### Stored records
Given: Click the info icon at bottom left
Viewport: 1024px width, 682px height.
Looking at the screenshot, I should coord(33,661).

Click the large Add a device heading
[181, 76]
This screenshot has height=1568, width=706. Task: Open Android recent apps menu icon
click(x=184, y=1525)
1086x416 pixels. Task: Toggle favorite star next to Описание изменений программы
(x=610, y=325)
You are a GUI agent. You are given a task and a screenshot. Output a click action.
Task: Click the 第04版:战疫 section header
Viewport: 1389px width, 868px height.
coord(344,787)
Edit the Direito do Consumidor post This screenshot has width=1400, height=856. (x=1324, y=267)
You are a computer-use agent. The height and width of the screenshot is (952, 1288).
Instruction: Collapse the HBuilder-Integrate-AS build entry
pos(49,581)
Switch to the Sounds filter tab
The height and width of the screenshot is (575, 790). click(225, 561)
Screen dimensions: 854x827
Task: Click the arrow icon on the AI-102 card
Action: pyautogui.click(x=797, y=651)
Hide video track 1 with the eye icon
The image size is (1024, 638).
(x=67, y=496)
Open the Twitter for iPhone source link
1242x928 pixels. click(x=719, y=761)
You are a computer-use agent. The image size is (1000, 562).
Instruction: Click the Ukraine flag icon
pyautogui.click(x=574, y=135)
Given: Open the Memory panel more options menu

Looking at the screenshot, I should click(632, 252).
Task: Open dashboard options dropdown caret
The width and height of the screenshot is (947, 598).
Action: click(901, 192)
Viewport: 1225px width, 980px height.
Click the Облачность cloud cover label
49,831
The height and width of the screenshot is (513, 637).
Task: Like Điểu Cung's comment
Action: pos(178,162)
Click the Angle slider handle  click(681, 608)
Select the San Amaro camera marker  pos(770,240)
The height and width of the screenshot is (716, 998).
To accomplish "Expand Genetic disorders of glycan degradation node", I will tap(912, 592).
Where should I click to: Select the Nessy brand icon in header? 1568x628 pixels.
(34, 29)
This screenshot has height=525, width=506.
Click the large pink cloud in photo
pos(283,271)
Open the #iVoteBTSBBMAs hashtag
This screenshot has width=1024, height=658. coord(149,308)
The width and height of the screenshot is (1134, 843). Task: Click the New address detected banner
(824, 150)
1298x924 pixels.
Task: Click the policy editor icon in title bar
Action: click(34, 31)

### Exercise details
The lines to output run from the one containing "Where should I" through the last line of the records above; repeat them exactly and nothing more.

### Result of the task
Where should I click to: Select the Nessy brand icon in header? 1568x628 pixels.
(34, 29)
This screenshot has height=525, width=506.
Click the large pink cloud in photo
pos(283,271)
Open the #iVoteBTSBBMAs hashtag
This screenshot has width=1024, height=658. coord(149,308)
The width and height of the screenshot is (1134, 843). Task: Click the New address detected banner
(824, 150)
1298x924 pixels.
Task: Click the policy editor icon in title bar
Action: click(34, 31)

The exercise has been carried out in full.